OK now I see what is happening here. If you will excuse me, this reading is exemplar of incorrect formal logic (i.e. they require an assumption in order to say what you think they do). What you have to recognise is that just because ALL marine formations must have AT LEAST three units does not mean NO marine formations must have MORE than three formations.
I apologise for the abstract nature, but consider this analogous statement: "All motor vehicles have 3 or more wheels."
You cannot conclude from this sentence that a Mondeo can have exactly three wheels. You don't know how many wheels a Mondeo has until you see another statement that tells you: you only know it has some number more than two. Basically, having three wheels (or units) is a necessary but not sufficient condition for being a motor vehicle (or a legal formation).

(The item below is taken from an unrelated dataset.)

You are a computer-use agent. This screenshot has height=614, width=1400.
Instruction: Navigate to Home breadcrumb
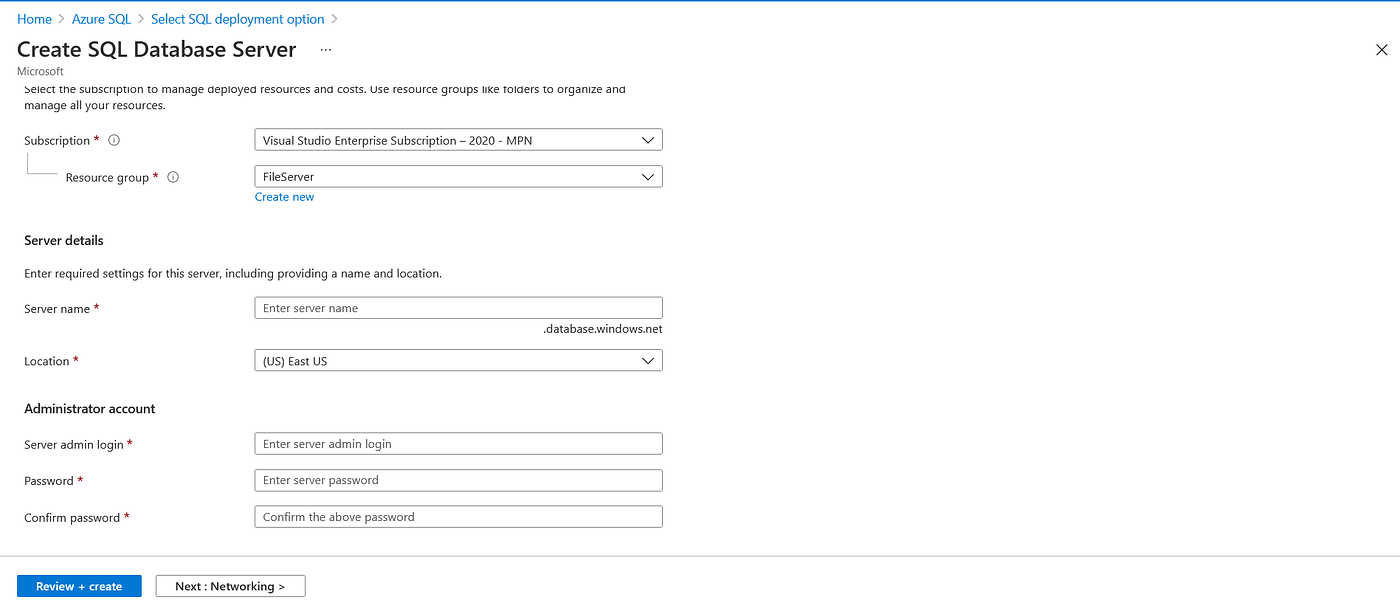pyautogui.click(x=34, y=18)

This becomes even clearer when you read the next sentence for context, because it actually spells this out in exactly this way:
Quote:
The detachments that may be taken in a Codex Astartes army are shown on the chart that follows. The chart also shows what units comprise the detachment, what upgrades are allowed, and its points cost. For example, an Assault detachment consists of four Space Marine Assault units for 175 points, and may include the Commander and Vindicator upgrades at an additional cost in points.

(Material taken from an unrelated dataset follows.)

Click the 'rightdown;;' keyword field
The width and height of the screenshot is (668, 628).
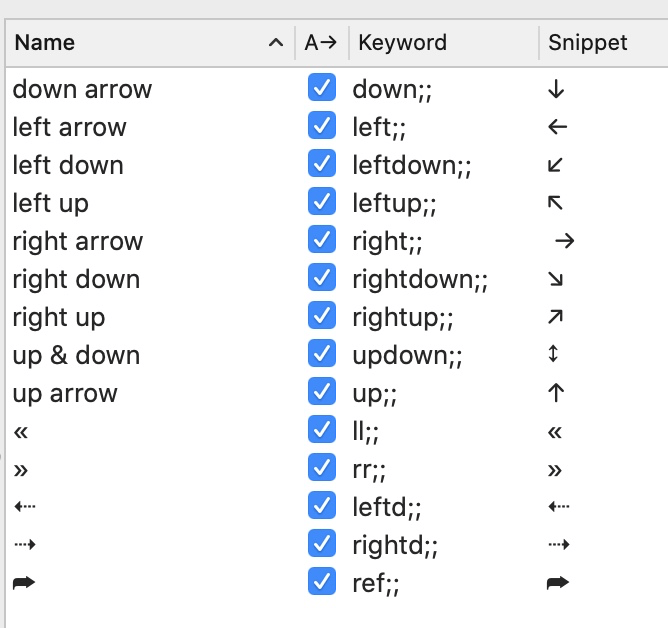pyautogui.click(x=420, y=280)
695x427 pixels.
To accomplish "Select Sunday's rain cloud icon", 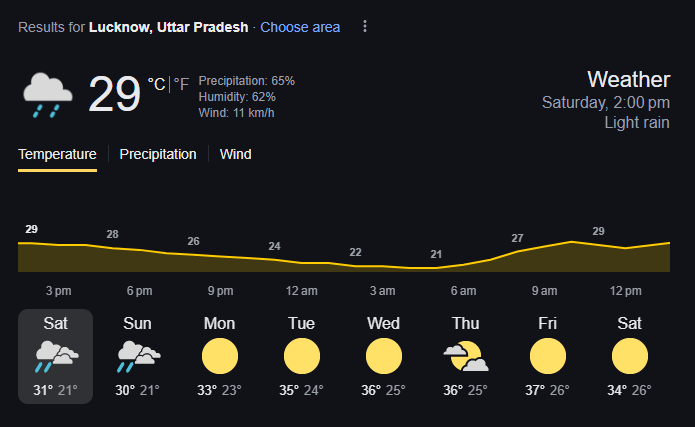I will click(137, 356).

So all detachments have three or more units, and assault detachments have four units. If an assault formation had either three or four units, it would say so.

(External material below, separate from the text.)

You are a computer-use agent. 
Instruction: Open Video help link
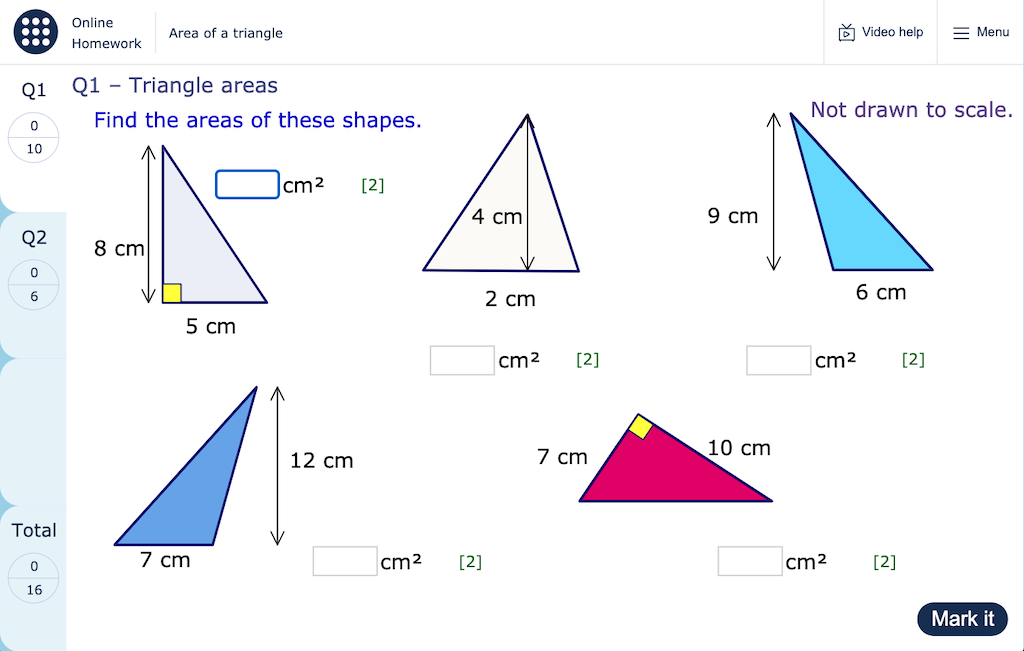(x=892, y=33)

Of course, the statement that detachments have at least three units is demonstrably wrong anyway, since some detachments have fewer than three units

Now, I will totally agree the rules are hardly the pinnacle of accurate formal logic, but what I am trying to illustrate is that the rules
are in fact internally consistent, and that you have to read lots them against their logical definitions in order to conclude that leaving units out of a formation s legal. In fact, even if you read all the ambiguous rules so far presented in this way, there is still nothing to tell you what you do with the units you are leaving out - you could just as easily conclude that you can deploy them on the table as leave them off entirely, or give the formation blast markers, etc etc.
Basically, you have to try really hard to make the rules fit this, and once you do there are still rules missing to explain how it can work.